От изложения того, что я знаю, я постепенно перешёл к описанию того, что считаю очень вероятным, и, наконец, — на последних страницах, — к исповеданию того, во что верю. Это позволено и учёному — верить.
Коротко, я верю в победу Истины. Я верю, что знание природы и её законов будет все больше и больше служить общему благу людей; более того, я убеждён, что уже сегодня такое знание ведёт к этому. Я верю, что возрастающее знание даст человеку подлинные идеалы, а в равной степени возрастающая сила юмора поможет ему высмеять ложные. Я верю, что они вместе уже сейчас способны направить отбор в желательном направлении.
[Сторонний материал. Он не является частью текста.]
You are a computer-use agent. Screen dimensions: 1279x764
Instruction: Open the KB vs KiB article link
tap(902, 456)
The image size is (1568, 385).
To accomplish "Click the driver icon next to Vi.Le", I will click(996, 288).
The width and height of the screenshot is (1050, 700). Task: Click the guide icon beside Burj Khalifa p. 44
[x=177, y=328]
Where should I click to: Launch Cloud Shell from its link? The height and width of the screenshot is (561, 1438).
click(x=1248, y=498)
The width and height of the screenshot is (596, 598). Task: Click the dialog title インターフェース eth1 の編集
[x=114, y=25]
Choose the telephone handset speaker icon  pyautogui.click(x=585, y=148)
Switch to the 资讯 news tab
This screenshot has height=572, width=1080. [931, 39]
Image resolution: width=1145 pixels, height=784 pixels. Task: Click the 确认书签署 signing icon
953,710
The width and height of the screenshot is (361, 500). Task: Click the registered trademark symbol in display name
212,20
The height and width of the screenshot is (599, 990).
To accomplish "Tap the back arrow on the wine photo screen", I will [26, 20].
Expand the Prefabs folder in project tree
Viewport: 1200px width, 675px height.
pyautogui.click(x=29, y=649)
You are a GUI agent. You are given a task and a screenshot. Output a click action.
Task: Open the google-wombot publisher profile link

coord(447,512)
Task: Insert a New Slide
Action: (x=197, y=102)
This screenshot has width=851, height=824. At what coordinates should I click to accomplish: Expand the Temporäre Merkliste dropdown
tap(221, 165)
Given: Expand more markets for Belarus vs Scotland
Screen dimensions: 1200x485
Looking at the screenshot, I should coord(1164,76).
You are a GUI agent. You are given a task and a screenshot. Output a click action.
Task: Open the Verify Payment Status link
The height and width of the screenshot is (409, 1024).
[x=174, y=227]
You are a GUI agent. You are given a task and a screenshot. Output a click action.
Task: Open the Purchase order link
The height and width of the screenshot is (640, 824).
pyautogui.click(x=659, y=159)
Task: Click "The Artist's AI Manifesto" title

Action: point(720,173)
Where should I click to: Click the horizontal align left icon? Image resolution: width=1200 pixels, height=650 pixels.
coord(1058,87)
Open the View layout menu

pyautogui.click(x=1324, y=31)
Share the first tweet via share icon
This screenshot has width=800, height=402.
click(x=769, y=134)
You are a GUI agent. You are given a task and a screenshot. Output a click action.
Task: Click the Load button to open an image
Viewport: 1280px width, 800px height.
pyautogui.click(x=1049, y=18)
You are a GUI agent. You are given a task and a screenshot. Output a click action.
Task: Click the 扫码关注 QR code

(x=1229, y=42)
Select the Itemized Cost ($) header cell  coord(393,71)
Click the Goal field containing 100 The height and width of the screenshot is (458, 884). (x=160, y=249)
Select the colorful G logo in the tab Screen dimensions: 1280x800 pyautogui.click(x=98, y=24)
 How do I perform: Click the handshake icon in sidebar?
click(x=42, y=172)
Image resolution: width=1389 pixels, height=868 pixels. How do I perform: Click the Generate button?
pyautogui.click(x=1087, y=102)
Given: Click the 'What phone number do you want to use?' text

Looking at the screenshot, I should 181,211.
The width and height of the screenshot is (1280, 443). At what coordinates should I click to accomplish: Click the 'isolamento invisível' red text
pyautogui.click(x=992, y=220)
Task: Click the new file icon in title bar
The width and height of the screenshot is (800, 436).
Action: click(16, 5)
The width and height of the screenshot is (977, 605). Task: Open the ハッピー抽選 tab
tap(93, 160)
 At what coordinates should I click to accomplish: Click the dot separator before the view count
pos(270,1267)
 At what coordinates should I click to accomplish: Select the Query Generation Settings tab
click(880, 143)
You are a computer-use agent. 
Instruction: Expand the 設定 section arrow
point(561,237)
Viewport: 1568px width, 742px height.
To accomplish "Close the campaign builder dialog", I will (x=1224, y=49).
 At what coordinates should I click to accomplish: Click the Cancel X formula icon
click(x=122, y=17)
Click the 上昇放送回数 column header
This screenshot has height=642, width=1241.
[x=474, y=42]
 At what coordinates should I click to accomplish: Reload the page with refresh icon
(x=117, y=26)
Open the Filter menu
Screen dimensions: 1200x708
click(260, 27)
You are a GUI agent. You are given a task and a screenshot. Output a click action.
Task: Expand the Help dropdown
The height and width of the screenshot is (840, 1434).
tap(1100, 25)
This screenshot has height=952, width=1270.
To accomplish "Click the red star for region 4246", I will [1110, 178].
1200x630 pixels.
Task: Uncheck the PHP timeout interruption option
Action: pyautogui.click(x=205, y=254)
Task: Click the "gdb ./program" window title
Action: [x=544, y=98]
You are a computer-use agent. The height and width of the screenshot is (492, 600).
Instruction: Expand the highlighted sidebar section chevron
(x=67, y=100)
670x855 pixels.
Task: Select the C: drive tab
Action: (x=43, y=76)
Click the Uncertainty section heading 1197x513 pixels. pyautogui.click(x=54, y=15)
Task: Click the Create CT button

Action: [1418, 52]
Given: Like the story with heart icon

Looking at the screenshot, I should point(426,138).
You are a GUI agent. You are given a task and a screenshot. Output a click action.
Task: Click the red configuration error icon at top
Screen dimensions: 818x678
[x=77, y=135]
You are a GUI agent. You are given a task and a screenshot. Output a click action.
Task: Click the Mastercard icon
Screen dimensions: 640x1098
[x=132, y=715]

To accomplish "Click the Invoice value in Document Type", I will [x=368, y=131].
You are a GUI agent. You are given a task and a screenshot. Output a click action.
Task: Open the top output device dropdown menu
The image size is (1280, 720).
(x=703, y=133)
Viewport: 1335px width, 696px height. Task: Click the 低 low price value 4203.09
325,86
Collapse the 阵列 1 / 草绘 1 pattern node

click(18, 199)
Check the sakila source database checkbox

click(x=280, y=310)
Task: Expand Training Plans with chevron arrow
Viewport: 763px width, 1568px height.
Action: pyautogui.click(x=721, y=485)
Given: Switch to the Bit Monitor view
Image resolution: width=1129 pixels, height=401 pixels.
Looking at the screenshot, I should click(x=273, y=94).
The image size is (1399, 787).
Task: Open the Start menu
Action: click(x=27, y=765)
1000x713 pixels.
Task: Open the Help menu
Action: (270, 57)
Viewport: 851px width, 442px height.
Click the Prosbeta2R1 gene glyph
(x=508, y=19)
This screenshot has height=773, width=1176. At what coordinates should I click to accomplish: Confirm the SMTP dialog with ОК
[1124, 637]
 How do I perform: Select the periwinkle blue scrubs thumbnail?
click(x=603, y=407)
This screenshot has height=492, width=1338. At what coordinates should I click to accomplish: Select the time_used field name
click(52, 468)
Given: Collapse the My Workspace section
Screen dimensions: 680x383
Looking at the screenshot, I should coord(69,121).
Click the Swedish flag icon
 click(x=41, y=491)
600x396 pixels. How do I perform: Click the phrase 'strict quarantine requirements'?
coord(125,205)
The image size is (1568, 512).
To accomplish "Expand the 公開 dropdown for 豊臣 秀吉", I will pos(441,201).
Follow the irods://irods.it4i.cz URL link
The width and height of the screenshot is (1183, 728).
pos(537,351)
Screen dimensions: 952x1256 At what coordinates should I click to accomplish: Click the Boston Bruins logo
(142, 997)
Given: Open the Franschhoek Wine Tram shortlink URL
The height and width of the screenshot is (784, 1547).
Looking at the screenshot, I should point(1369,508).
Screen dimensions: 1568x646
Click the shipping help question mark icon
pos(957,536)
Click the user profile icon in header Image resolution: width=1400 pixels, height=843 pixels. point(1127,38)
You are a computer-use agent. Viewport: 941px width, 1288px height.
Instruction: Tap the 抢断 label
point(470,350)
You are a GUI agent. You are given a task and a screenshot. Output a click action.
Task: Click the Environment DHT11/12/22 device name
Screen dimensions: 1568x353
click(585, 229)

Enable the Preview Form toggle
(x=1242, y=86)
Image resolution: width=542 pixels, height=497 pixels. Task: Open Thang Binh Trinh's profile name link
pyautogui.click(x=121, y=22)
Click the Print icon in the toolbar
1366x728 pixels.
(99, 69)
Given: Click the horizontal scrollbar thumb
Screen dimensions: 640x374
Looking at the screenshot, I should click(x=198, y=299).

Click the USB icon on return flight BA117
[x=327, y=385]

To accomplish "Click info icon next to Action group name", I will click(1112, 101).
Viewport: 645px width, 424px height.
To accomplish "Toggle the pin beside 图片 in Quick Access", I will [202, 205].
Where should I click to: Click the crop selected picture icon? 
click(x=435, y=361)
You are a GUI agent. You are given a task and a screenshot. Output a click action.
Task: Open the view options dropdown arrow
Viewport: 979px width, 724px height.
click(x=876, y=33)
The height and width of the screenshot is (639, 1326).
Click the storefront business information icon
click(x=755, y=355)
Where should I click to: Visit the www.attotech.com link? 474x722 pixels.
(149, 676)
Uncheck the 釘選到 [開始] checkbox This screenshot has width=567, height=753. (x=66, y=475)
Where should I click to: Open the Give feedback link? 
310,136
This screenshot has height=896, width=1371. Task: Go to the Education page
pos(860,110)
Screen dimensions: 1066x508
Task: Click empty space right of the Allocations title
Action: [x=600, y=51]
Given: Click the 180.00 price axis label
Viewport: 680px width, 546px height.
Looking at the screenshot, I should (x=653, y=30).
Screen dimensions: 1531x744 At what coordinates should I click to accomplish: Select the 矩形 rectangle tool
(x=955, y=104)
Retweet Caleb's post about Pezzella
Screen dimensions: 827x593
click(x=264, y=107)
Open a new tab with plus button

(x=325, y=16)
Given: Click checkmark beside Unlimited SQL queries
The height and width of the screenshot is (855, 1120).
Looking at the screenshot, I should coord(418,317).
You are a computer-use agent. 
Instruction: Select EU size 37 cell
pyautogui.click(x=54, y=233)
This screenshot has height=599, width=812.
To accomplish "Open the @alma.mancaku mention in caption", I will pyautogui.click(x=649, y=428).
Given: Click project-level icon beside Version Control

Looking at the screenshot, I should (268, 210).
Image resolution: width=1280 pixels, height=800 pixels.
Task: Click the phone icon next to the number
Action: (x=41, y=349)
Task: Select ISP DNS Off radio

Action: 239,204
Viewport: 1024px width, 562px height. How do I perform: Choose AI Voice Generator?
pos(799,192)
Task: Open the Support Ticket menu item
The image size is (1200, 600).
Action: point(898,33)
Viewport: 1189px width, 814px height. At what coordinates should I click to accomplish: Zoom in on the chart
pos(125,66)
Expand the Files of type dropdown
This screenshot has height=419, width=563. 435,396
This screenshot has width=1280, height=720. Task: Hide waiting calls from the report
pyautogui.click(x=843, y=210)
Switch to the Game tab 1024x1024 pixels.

Многие людские качества, которые от палеолита и до самого недавнего прошлого считались высочайшими добродетелями, многие девизы типа «права иль нет — моя страна», которые совсем недавно действовали в высшей степени воодушевляюще, сегодня уже кажутся мыслящим людям опасными; а тем, кто наделён чувством юмора, — попросту комичными. Это должно действовать благотворно! Если у индейцев-юта, этого несчастнейшего из всех народов, принудительный отбор в течение немногих столетий привёл к пагубной гипертрофии агрессивного инстинкта, то можно — не будучи чрезмерным оптимистом — надеяться, что у культурных людей под влиянием нового вида отбора этот инстинкт будет ослаблен до приемлемой степени.
Я вовсе не думаю, что Великие Конструкторы эволюции решат проблему человечества таким образом, чтобы полностью ликвидировать его внутривидовую агрессию.
Это совершенно не соответствовало бы их проверенным методам. Если какой-то инстинкт начинает в некоторых, вновь возникших условиях причинять вред — он никогда не устраняется целиком; это означало бы отказ и от всех его необходимых функций. Вместо того всегда создаётся какой-то тормозящий механизм, который — будучи приспособлен к новой ситуации — предотвращает вредные проявления этого инстинкта. Поскольку в процессе эволюции многих существ агрессия должна была быть заморожена, чтобы дать возможность мирного взаимодействия двух или многих индивидов, — возникли узы личной любви и дружбы, на которых построены и наши, человеческие общественные отношения. Вновь возникшие сегодня условия жизни человечества категорически требуют появления такого тормозящего механизма, который запрещал бы проявления агрессии не только по отношению к нашим личным друзьям, но и по отношению ко всем людям вообще. Из этого вытекает само собой разумеющееся, словно у самой Природы заимствованное требование — любить всех братьев-людей, без оглядки на личности. Это требование не ново, разумом мы понимаем его необходимость, чувством мы воспринимаем его возвышенную красоту, — но так уж мы устроены, что выполнить его не можем. Истинные, тёплые чувства любви и дружбы мы в состоянии испытывать лишь к отдельным людям; и самые благие наши намерения ничего здесь не могут изменить.
Но Великие Конструкторы — могут. Я верю, что они это сделают, ибо верю в силу человеческого разума, верю в силу отбора — и верю, что разум приведёт в движение разумный отбор. Я верю, что наши потомки — не в таком уж далёком будущем — станут способны выполнять это величайшее и прекраснейшее требование подлинной Человечности.